Über die kreativ künstlerischen Begegnungen hinaus, konnte sich Glikman der großen historischen Begebenheiten nicht entziehen: "Es war gerade der Krieg mit Deutschland ausgebrochen, also der 22. Juni 1941. Alle meine Bekannten und Freunde der Akademie waren als Soldaten an der Front. Bei derartigen Einsätzen sind sehr viele Menschen schwer verwundet worden oder gar umgekommen, ... ."

Glikman erinnert sich: "Einen Monat nach Kriegsbeginn erhielt ich ebenfalls einen Brief, dass ich mich dort in zwei Tagen zu melden hätte. Am nächsten Tag bin ich dann wie gewöhnlich in das Museum der Bildhauer-Akademie gegangen. Hier standen viele Figuren der Antike: Apollo, Hermes, Hera und viele andere wunderschöne Gestalten. Wir studierten immer von diesen Figuren. In einem dieser Räume fand ich schließlich ein Stück weichen Marmors. Ich stellte es auf einen kleinen Tisch, nahm ein scharfes Werkzeug und begann, den Kopf des jungen Schostakowitsch herauszuarbeiten. Nun kam mir wieder der Gedanke an den kommenden Tag, an dem ich mich zu melden hatte. Ich nahm einen harten Stift und ritzte an einer Seite das Wort "Fatum" ein. Damit meinte ich "Fatalismus", meinen Glauben an ein vorbestimmtes Schicksal, das mich ereilen wird und das ich hinzunehmen hatte." Der Künstler erinnert sich weiter: "Der Raum war schon fast dunkel, nur die letzten Sonnenstrahlen tauchten die kalte Marmorbüste in ein eigentümliches, orangefarbiges Licht: Nase, Mund, Haare und überhaupt das ganze Gesicht riefen in diesem Moment eine sonderbare Stimmung in mir hervor." Glikman fühlt damals eine tiefe Wehmut in sich als er den Raum verlässt. Dabei kommt ihm sein Wahlspruch in den Sinn:

"Ein Mensch ist nur ein Mensch." Er geht nach Hause und legt sich schlafen.
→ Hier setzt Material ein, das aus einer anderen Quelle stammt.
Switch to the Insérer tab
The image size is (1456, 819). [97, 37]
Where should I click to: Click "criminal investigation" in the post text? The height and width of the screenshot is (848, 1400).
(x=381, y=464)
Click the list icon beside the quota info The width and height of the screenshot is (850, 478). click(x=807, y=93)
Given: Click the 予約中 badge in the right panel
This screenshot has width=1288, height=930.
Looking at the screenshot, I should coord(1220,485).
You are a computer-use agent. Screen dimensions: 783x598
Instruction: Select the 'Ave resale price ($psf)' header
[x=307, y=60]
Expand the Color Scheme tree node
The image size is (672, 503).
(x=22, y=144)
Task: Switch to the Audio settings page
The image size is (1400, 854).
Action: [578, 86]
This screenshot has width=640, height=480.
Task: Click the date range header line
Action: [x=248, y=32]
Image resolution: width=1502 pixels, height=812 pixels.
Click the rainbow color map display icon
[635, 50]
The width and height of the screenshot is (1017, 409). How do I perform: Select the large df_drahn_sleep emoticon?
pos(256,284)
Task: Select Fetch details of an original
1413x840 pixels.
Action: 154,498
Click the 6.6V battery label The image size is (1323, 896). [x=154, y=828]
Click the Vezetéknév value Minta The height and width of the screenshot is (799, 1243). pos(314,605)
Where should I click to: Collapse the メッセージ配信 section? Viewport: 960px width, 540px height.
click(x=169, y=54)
Als er am anderen Tag Abschied nehmen muss, steckt ihm seine Mutter einen Löffel zu - einen von Krupp, der versilbert ist. Dabei sagt sie ihrem Sohn: "Ich geb dir diesen Löffel mit auf deinen Weg in den Krieg und du sollst mit ihm lebend und gesund zurückkommen. Darum bitte ich dich." Kurz nach dem Krieg kehrt Glikman nach Leningrad zurück, um seine Abschlussprüfung an der Kunstakademie zu machen. In der Folge arbeitet er trotz aller staatlicher Vorgaben sehr erfolgreich, ja man kann sagen: In Russland wird er berühmt.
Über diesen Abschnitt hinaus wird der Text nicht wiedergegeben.